Stupidly unplugged computer while it was taking forever to log off and now one of my external hard d
11 replies, posted
Pretty much what the title said. Someone stupidly unplugged my computer while it was taking forever to log off and now one of my external hard drives isn't showing up on the computer. Can unplugging a computer permanently fuck an external hard drive? I haven't tested it to see if the hard drive works on another computer. Anyone know anything about this?
I'd try plugging it into another SATA port first then try it in another PC.
[QUOTE=megafat;49891196]Pretty much what the title said. Someone stupidly unplugged my computer while it was taking forever to log off and now one of my external hard drives isn't showing up on the computer. Can unplugging a computer permanently fuck an external hard drive? I haven't tested it to see if the hard drive works on another computer. Anyone know anything about this?[/QUOTE]
Nowadays harddrives are very good at handling this, and filesystems are very robust and can take a beating.
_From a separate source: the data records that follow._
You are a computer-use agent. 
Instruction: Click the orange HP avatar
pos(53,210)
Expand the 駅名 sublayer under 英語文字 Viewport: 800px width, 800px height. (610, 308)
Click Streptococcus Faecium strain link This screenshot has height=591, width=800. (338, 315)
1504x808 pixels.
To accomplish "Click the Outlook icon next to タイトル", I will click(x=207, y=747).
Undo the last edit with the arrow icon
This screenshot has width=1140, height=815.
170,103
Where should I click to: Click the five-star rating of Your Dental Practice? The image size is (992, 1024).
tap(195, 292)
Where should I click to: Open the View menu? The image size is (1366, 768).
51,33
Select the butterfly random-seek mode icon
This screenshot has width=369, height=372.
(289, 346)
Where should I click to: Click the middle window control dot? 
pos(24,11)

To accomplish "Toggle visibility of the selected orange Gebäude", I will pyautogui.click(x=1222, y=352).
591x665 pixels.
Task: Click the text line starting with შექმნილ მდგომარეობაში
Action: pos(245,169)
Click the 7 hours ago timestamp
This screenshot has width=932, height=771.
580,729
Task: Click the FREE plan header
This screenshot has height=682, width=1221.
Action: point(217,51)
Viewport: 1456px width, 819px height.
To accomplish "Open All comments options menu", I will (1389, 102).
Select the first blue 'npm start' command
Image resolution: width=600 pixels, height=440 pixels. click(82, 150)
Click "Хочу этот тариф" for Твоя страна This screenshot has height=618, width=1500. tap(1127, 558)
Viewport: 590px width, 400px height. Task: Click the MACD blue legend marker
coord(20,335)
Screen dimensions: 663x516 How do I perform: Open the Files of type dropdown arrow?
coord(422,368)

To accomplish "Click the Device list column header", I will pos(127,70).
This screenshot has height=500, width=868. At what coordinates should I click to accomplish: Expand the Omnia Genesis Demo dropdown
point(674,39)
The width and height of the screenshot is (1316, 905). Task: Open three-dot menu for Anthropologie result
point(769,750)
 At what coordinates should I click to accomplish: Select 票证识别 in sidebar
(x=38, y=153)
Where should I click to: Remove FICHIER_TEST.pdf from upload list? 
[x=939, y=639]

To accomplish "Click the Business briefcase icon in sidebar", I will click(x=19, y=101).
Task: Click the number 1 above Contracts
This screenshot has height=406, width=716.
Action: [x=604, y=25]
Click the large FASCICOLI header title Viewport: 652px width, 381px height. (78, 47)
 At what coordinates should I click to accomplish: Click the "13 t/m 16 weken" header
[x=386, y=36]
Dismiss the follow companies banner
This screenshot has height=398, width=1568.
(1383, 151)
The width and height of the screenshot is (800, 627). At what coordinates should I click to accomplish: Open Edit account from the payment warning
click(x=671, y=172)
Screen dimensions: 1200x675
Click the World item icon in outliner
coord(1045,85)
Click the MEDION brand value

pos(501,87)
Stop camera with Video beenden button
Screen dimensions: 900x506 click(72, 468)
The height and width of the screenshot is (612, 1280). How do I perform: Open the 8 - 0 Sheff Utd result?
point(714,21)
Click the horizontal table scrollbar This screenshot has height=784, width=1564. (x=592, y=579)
It's possible it wasn't logging off because of a lock somewhere depending on the dead disk in the first place.
I'd check if the system finds the drive first- hit win+r and type "diskmgmt.msc" and try to find your drive if under windows, or use fdisk/similar tools under BSD/Unix variants (osx, ubuntu, etc).
I've tried it with multiple ports, multiple computers, and when i try disk management, it doesn't show up. I even tried different cables.
I've plugged it in and it turns on, it just doesn't recognize on any computer.
[QUOTE=megafat;49895453]I've tried it with multiple ports, multiple computers, and when i try disk management, it doesn't show up. I even tried different cables.
I've plugged it in and it turns on, it just doesn't recognize on any computer.[/QUOTE]
If you are desperate enough at this point, try removing the hard drive from the enclosure and plugging it directly into a computer via SATA as you would with a normal hard drive. If doesn't show up or even spin then it's dead.
Quite frankly I think the person in question may have knocked over the drive and didn't say anything about it.
[QUOTE=megafat;49895453]I've tried it with multiple ports, multiple computers, and when i try disk management, it doesn't show up. I even tried different cables.
I've plugged it in and it turns on, it just doesn't recognize on any computer.[/QUOTE]
What hdd is it exactly?
[QUOTE=Michael haxz;49899259]If you are desperate enough at this point, try removing the hard drive from the enclosure and plugging it directly into a computer via SATA as you would with a normal hard drive. If doesn't show up or even spin then it's dead.
Quite frankly I think the person in question may have knocked over the drive and didn't say anything about it.[/QUOTE]
It's a bit of a bummer, but i might have to replace it. If i do, thankfully there was nothing super important on it.
[QUOTE=taipan;49899834]What hdd is it exactly?[/QUOTE]
An external 2TB hard drive. WD brand.
[QUOTE=megafat;49900292]It's a bit of a bummer, but i might have to replace it. If i do, thankfully there was nothing super important on it.
An external 2TB hard drive. WD brand.[/QUOTE]
WD passport?
It could be that the HDD died and stopped the PC in it's tracks. It's not uncommon for this to happen.
Try remove it from the enclosure and plug it directly into the PC. Some WD external drives have the USB controller on the drives PCB itself which can make things a pain in the arse.
Some WD drives also encrypt shit with the controller making it unreadable out of the enclosure.
I spend 3 days trying to get my girlfriends WD Passport to show data again after it fell while it was on. (scratched platter I presume).
Its one which has its own USB controller that encrypts the data and no SATA port. (Even when you remove the PCB).
The only way to get to the data is trough the propriatary WD PCB and its horribly slow as it wants to log every bad sector it comes by before you can do anything else to it. You would literally have to wait hours before you got acces to it, and for some reason this would slow the rest of your pc down to a crawl as well.
By the time it was done I got acces to the disk and could slowly clone it to another harddrive after which you can unencrypt it with a WD program. After 12 hours of slowly copying my laptop which I just installed W10 on got a windows update and canceled the operation.
So again I have to wait for the WD to log all the sectors and start copying again. However, by the time I was at that point the drive was so fucked up that it became unreadable.
0/10 would not buy an encrypted drive with propietary PCB connectors again.
If that's the model I'm thinking of, the encryption has a purpose. The drive touts that it can be used between your PC and Mac. It's less encryption and more WD's own shitty proprietary filesystem.